やくざからどうも金を借りているらしいラブホテルのオーナー。
彼に「休みの日も部屋にこもってるんやってなぁ。したいことあらへんのか」言われ、
「自転車に乗りたい、泳げるようになりたい」
自転車の後ろを持ってもらいながら、
何度も溌剌とこける正子。
「肩の力を抜いて」
「教え方悪いんと違う」
この言い方、間合いは舞台のノリでもあり、関西人、直美ちゃん独自の味。
でも、直美ちゃんファンの観客のどっと押し寄せる一斉の笑いがちょっぴり、うっとうしい。
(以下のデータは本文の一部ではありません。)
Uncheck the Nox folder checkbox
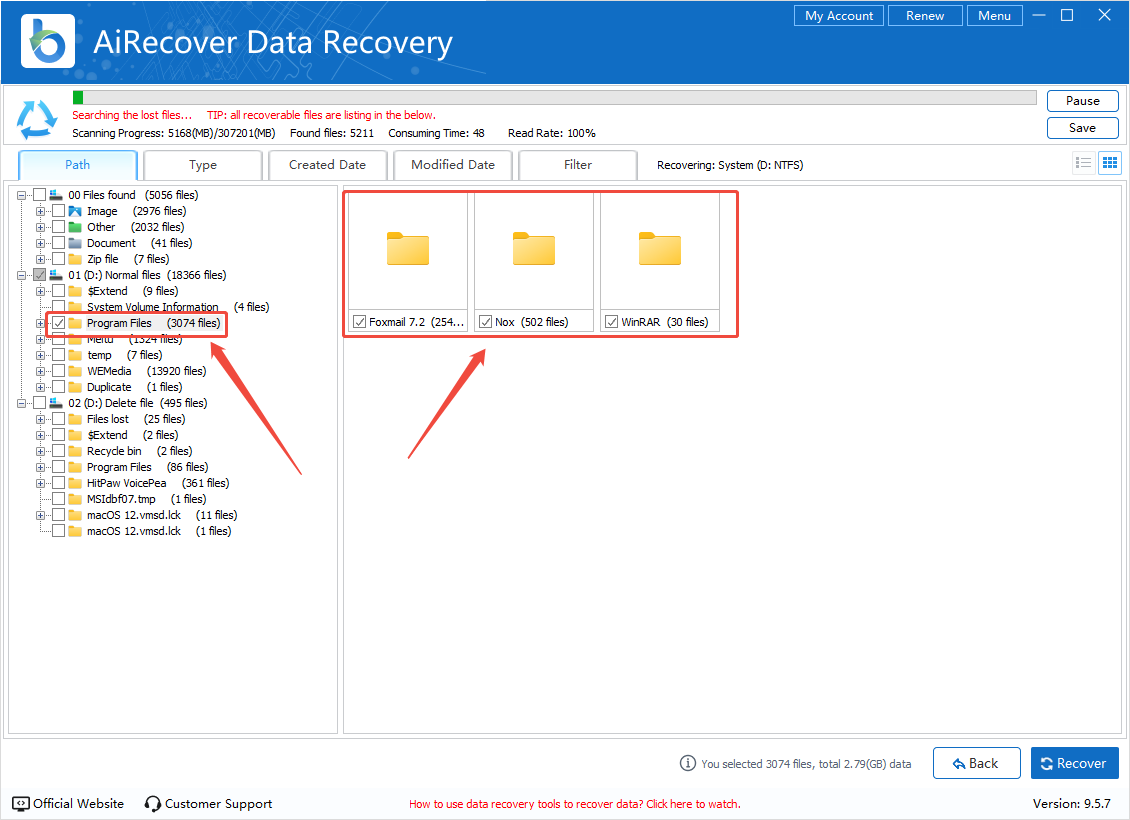Screen dimensions: 1130x820 coord(486,322)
前半のミシンを踏むあの姿のやりきれなさの暗さ、大アップのふてくされた顔と
後半のぶっ飛んだ笑顔や逃げる必死の顔のギャップがそれでも結構リアルで、
シリアスに落ち込まない分、暗くなく映画として等身大に楽しめて良いのかもしれない。

この役、よくやったなぁ、直美ちゃん!って感じと
やっぱり、監督も喰っちゃったかな?って感想と
もし、無名の美しくない女優が演じたら
阪本色はどんなふうに変わっただろう??って思いも残りました。
結構あの安定感のある素足が
たくさんアップで写されてました。
外股気味で歩くあの「ドタドタ」ってリズムが
妙にこちらの心を落ち着かす不思議さがありました。

逃げるに際し、整形を選ばなかった脚本が好きです。
「人は変わらない部分を持ちつつ、
でも人は変われる、やり直せる」ってメッセージも
妹を殺してしまった一人の女を
最後までいとおしんで溌剌と生かしてくれた監督の眼も好きです。


 バーフライ  
 
   バーベット・シュローダー監督/チャールズ・ブコウスキー原作脚本/
          出演:ミッキー・ローク/フェイ・ダナウェイ/
              フランク・スタローン/J・C・クイン/
                 1987年(アメリカ)
狂気のない人生は無意味とばかりに、
酒場を徘徊、酒浸りでダウンタウンで同じように日を送る人たちとの軋轢の中で暮らす、
他の仕事はとっても出来ない、売れない作家「ヘンリー」
ある日、いつもの酒場で、酒浸りでありながら、何となく華のある女性「ワンダ」と
意気投合し、彼女のアパートへ。
酒を奢ってくれる男なら誰にでもついていくワンダに腹を立てるほど、
ヘンリーは彼女の気質に惚れ、彼女も、
うらぶれた酒場にいない、繊細で鋭い感性を持つヘンリーに惹かれる。
黄金の部屋で小説は書けないというヘンリーと、
元はウエイトレスだったけど、
お酒におぼれ、誰かからお金をもらうワンダの
狂気で感性を研ぎ澄ますギリギリの危うさとふてぶてしさの
薄皮一枚の貼りあわせがよく出ていた映画。
フェイ・ダナウェイが魅力的だった。